I ate because to eat was a necessary part of my pose of absolute calmness; but I had to force down the food. It seemed to me to embody the banquet there set before my mental appetite. I found I had no stomach for that banquet. It takes the coarse palate of youth or the depraved palate of a more debauched manhood than mine to enjoy such a feast. Yet, less than a year before, I had enjoyed, had delighted in, a far less strenuous contest with these mutineers. As I sat holding down my gorge and acting as if I were at ease, I suddenly wondered what Elizabeth Crosby would think of me if she could see. And then I saw her, with a reality of imagining that startled me—it was as if she were in the doorway; and her eyes lifted to mine in that slow, steady, searching gaze of hers.
I suppose, if a soldier thrusting his saber into the bowels of his enemy on the battle-field were suddenly to see before him his mother or the good and gentle wife or daughter he loved, he would drop the saber and fly to hide himself like a murderer. So, I, overwhelmed, said to myself: "I can not go on! Let these wretches wallow in their own vileness. I shall not wallow with them. I am no swineherd!"

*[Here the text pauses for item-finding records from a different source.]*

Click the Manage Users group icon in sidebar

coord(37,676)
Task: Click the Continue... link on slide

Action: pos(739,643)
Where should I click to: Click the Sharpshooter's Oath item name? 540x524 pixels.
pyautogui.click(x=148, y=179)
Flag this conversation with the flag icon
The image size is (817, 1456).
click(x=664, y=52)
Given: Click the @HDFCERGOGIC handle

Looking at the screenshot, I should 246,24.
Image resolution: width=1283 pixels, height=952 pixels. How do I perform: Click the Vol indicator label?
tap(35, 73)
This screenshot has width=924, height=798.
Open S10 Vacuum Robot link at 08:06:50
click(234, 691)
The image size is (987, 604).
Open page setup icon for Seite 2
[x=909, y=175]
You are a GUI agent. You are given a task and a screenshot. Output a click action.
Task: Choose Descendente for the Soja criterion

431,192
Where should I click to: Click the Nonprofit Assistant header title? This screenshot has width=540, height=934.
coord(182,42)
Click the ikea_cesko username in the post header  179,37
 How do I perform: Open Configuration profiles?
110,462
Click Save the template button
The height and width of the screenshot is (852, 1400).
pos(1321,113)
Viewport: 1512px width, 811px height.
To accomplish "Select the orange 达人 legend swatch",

As I was debating how to escape and what one of the many other ways of saving my friends and lieutenants I should adopt, Dominick touched me on the arm. "A word with you, Senator," said he.
He glanced at the others as if he were debating whether he should order them from the table while he talked with me. If he had ordered it, they would have gone. But restrained, perhaps by his crude though reverent sense of convention, he rose and led the way over to a corner.
"I want to tell you, Senator, that as soon as I got on to what this here push was plottin', I wired you askin' an appointment. You'll find the telegram at your house when you go home. I don't stand for no foulin'. I play the game straight. I came because I thought you'd want the party to be represented at such a getherin'."
I saw that he had come to the dinner, doubtful whether any enterprise against me, promising enough for him to risk embarking, could be launched; as soon as I entered the room he, like the rat when the cat interrupted the rat-and-mouse convention to discuss belling it, unceremoniously led the way to safety. But this was not one of those few occasions on which it is wise to show a man that his lies do not fool you. "I am glad to hear you say these things, Dominick," said I. "I am glad you are loyal to the party."